Supplied data:
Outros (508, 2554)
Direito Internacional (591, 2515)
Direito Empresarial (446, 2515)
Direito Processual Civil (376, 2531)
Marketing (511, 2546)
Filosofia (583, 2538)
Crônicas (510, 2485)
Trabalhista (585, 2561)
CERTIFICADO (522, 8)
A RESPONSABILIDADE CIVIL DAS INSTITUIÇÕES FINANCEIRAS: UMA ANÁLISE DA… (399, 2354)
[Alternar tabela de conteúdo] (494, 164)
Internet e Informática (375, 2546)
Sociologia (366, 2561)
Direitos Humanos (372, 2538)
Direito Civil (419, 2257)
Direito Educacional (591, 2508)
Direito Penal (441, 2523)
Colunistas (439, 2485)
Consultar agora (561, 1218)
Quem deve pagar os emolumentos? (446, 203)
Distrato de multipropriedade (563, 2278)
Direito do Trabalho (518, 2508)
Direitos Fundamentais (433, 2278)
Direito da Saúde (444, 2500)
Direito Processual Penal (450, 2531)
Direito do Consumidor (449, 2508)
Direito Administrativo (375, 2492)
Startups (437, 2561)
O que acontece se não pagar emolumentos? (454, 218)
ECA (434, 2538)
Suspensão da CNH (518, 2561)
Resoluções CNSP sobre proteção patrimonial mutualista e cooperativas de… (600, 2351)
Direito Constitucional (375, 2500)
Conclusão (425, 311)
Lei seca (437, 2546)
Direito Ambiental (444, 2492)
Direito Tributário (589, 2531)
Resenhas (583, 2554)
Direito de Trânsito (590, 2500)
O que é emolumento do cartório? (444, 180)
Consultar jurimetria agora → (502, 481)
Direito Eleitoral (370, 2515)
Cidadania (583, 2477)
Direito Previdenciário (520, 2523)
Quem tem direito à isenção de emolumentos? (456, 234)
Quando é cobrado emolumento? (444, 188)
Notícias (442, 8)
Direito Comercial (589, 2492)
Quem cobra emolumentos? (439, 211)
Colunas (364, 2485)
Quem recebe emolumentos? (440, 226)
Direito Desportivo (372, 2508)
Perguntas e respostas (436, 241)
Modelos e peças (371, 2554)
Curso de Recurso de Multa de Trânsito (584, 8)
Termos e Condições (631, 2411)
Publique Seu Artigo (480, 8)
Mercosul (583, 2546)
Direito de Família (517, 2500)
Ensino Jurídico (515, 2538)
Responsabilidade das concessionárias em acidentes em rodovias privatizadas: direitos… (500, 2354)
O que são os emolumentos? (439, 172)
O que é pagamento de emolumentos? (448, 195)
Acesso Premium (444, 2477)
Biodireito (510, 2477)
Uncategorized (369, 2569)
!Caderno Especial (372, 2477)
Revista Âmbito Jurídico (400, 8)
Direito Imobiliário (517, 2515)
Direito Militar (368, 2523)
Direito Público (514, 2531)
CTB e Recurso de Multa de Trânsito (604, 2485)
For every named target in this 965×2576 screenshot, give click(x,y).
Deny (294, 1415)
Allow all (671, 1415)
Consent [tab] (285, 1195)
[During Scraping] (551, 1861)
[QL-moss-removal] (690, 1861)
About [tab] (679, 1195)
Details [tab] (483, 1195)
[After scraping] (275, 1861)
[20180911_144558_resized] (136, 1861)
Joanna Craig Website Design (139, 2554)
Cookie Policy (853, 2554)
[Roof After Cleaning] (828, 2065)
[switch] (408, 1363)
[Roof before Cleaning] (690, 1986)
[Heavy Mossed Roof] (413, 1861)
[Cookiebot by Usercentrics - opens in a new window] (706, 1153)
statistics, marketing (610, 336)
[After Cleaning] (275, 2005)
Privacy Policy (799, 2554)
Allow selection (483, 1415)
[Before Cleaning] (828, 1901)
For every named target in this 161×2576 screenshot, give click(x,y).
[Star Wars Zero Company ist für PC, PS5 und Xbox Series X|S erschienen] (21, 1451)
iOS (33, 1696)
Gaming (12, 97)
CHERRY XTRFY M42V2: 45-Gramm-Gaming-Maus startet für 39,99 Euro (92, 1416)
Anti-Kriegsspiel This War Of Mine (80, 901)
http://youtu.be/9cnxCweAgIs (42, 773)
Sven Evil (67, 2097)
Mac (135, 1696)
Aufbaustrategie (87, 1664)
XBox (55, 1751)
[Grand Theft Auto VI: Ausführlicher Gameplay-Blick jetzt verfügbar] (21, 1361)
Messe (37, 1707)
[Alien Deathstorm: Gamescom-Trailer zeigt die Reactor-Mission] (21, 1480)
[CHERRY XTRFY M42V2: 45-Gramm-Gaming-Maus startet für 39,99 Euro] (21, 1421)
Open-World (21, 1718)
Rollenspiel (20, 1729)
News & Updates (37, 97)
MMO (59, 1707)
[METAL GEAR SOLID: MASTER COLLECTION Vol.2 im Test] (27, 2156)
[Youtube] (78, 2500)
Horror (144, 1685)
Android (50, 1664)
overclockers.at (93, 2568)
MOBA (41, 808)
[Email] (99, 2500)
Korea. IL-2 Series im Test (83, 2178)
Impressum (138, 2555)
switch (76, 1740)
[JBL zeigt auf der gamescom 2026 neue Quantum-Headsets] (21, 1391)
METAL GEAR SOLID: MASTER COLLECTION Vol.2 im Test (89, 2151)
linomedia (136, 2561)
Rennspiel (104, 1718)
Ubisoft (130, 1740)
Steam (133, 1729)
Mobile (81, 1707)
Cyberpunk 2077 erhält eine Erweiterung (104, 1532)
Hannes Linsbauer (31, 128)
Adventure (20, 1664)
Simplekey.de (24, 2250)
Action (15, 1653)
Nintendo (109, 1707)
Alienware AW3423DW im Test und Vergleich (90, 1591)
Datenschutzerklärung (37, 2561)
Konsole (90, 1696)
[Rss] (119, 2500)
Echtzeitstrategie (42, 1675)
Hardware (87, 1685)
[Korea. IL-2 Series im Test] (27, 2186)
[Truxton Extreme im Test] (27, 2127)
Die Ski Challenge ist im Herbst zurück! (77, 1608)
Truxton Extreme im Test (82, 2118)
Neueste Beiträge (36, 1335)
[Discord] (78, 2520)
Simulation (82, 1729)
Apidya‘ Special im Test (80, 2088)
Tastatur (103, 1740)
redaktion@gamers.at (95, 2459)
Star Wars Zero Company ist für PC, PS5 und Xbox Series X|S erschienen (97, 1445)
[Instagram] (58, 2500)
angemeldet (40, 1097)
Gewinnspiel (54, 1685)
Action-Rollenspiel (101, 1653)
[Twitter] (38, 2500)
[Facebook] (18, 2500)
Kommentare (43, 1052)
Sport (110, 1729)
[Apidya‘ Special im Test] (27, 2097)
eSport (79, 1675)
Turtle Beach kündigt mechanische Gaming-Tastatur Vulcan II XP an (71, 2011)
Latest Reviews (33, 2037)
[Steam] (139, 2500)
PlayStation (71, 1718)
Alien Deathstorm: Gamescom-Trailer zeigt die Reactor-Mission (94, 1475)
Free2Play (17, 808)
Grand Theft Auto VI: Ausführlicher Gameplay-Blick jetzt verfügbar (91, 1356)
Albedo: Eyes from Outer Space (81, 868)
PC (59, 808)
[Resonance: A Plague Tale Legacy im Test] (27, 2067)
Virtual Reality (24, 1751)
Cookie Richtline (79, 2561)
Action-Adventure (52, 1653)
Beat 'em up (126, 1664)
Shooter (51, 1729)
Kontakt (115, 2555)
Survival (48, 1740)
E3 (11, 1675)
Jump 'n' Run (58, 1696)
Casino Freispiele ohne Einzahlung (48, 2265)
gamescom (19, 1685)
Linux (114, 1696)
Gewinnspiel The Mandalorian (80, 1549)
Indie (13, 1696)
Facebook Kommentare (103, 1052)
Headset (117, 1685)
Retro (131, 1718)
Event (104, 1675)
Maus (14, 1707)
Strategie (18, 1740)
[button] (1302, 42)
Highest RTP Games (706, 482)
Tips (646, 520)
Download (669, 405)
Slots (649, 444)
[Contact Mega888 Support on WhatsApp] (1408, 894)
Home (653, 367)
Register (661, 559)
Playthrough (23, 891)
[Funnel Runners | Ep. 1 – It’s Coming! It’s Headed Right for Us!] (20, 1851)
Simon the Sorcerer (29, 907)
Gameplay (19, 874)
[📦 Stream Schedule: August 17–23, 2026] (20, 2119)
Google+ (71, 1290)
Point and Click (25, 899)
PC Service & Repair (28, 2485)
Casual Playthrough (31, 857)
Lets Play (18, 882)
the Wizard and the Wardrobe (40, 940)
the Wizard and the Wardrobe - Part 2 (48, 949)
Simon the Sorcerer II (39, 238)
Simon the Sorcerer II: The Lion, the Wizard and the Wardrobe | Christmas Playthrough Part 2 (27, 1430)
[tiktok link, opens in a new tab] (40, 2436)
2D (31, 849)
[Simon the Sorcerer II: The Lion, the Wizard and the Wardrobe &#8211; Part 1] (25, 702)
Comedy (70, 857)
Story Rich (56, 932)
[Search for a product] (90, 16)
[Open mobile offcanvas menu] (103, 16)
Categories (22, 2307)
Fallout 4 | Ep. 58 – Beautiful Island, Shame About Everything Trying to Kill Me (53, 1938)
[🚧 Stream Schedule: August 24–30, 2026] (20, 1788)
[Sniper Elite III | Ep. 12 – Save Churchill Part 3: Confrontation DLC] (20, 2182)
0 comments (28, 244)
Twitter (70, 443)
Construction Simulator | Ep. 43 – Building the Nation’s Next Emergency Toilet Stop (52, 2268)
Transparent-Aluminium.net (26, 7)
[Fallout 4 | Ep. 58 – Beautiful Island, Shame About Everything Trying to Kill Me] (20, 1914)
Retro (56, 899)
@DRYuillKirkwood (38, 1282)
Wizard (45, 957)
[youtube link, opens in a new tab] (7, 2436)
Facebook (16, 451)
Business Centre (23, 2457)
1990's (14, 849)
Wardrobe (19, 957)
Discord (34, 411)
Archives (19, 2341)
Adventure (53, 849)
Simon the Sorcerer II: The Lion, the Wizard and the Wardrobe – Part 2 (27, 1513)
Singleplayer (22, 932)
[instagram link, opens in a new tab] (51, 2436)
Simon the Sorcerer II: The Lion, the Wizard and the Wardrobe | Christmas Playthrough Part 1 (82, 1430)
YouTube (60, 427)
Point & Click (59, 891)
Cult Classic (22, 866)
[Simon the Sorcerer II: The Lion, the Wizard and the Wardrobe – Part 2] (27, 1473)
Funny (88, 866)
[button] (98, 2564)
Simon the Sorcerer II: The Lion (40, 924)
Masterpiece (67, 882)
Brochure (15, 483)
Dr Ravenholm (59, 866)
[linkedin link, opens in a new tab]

What this task involves:
From the entries above, write out only the lines starting at the line that holds "Mobile (81, 1707)" and ending at the line that holds "[Korea. IL-2 Series im Test] (27, 2186)", keeping both and matching them exactly.

Solved problem:
Mobile (81, 1707)
Cyberpunk 2077 erhält eine Erweiterung (104, 1532)
Hannes Linsbauer (31, 128)
Adventure (20, 1664)
Simplekey.de (24, 2250)
Action (15, 1653)
Nintendo (109, 1707)
Alienware AW3423DW im Test und Vergleich (90, 1591)
Datenschutzerklärung (37, 2561)
Konsole (90, 1696)
[Rss] (119, 2500)
Echtzeitstrategie (42, 1675)
Hardware (87, 1685)
[Korea. IL-2 Series im Test] (27, 2186)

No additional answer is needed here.